In right triangle PQR, the right angle is at vertex Q. The lengths of the sides are such that the...

1. TRANSLATE the problem information

• Given information:
  • Right triangle PQR with right angle at Q
  • \(\sin(\mathrm{P}) = \frac{2\mathrm{x} + 7}{15}\)
  • \(\cos(\mathrm{R}) = \frac{5\mathrm{x} - 2}{15}\)
  • Angles P and R are acute

2. INFER the key relationship

• Since Q is the right angle (90°), angles P and R are the two remaining angles
• In any triangle, angles sum to 180°: \(\mathrm{P} + \mathrm{R} + 90° = 180°\)
• Therefore: \(\mathrm{P} + \mathrm{R} = 90°\), making them complementary angles
• Key insight: For complementary angles, \(\sin(\mathrm{P}) = \cos(\mathrm{R})\)

3. TRANSLATE this relationship into an equation

• Set the given expressions equal: \(\frac{2\mathrm{x} + 7}{15} = \frac{5\mathrm{x} - 2}{15}\)

4. SIMPLIFY to solve for x

• Since denominators are equal, numerators must be equal:
  \(2\mathrm{x} + 7 = 5\mathrm{x} - 2\)
• Collect like terms:
  \(7 + 2 = 5\mathrm{x} - 2\mathrm{x}\)
• Simplify:
  \(9 = 3\mathrm{x}\)
• Divide by 3:
  \(\mathrm{x} = 3\)

5. APPLY CONSTRAINTS to verify the solution

• Check that \(\mathrm{x} = 3\) gives valid trigonometric values:
  • \(\sin(\mathrm{P}) = \frac{2(3) + 7}{15} = \frac{13}{15} \approx 0.867\) ✓
  • \(\cos(\mathrm{R}) = \frac{5(3) - 2}{15} = \frac{13}{15} \approx 0.867\) ✓
• Both values are between 0 and 1, confirming validity

Answer: B (x = 3)

Why Students Usually Falter on This Problem

Most Common Error Path:

Weak INFER skill: Students fail to recognize that the acute angles in a right triangle are complementary, missing the crucial \(\sin(\mathrm{P}) = \cos(\mathrm{R})\) relationship.

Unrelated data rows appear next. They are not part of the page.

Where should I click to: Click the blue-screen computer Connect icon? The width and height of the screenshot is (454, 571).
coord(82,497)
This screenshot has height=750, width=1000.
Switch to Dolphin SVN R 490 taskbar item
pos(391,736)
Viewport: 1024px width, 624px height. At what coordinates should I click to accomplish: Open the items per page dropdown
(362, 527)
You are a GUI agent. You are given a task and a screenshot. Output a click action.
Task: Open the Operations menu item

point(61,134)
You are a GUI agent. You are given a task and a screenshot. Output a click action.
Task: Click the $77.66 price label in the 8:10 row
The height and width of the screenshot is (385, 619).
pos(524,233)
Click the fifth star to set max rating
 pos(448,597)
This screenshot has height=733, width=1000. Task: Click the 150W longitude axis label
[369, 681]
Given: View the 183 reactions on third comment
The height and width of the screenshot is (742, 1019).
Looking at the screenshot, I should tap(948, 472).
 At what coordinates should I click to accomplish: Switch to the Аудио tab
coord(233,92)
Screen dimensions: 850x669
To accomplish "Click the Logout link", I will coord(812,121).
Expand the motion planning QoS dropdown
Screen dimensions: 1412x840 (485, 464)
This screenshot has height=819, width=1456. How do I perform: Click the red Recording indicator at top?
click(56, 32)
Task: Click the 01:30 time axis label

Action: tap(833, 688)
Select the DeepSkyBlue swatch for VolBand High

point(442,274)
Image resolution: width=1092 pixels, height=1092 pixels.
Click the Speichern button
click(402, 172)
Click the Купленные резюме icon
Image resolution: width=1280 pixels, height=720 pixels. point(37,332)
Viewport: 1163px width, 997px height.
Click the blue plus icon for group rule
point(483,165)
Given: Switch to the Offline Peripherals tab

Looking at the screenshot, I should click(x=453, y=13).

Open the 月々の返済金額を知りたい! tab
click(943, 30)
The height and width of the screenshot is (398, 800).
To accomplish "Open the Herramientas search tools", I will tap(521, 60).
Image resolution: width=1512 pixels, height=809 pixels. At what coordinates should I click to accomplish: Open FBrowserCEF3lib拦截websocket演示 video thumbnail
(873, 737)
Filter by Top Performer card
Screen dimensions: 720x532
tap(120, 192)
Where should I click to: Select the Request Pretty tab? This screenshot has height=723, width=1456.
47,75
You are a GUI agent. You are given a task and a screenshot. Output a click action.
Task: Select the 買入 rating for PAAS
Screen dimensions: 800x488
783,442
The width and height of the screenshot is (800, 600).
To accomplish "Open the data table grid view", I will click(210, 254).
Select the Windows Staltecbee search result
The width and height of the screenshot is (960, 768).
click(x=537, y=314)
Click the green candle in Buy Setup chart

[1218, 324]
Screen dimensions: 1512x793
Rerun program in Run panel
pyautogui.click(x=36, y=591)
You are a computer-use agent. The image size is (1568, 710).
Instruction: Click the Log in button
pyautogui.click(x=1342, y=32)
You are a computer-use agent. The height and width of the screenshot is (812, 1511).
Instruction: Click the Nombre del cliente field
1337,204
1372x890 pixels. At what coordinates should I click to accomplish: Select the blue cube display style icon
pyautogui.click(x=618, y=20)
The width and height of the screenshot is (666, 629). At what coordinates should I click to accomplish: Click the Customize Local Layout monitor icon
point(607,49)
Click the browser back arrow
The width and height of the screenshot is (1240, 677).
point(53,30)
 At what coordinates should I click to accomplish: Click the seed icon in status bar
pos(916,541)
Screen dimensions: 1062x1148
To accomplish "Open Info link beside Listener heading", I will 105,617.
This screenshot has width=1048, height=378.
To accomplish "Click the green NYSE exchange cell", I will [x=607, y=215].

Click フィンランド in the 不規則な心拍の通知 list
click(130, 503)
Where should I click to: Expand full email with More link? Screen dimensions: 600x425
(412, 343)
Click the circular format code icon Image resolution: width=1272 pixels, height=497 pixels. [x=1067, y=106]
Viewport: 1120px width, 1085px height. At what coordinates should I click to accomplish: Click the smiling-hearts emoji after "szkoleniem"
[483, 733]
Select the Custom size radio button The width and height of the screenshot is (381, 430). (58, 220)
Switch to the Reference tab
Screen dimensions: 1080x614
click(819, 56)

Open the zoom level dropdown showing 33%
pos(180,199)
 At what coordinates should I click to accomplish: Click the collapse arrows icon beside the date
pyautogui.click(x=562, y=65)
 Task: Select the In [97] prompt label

Without this insight, they might try to use the Pythagorean theorem or other approaches that don't lead to a solvable equation with the given information. This leads to confusion and guessing among the answer choices.

Second Most Common Error:

Inadequate SIMPLIFY execution: Students correctly set up the equation \(\frac{2\mathrm{x} + 7}{15} = \frac{5\mathrm{x} - 2}{15}\) but make algebraic errors when solving.

A common mistake is: \(2\mathrm{x} + 7 = 5\mathrm{x} - 2 \rightarrow 7 - 2 = 5\mathrm{x} - 2\mathrm{x} \rightarrow 5 = 3\mathrm{x} \rightarrow \mathrm{x} = \frac{5}{3}\), which isn't an answer choice. This may lead them to select Choice A (1) as the closest option, or cause confusion and guessing.

The Bottom Line:

This problem requires recognizing the special relationship between complementary angles in right triangles. Students who miss this connection cannot progress systematically and resort to guessing.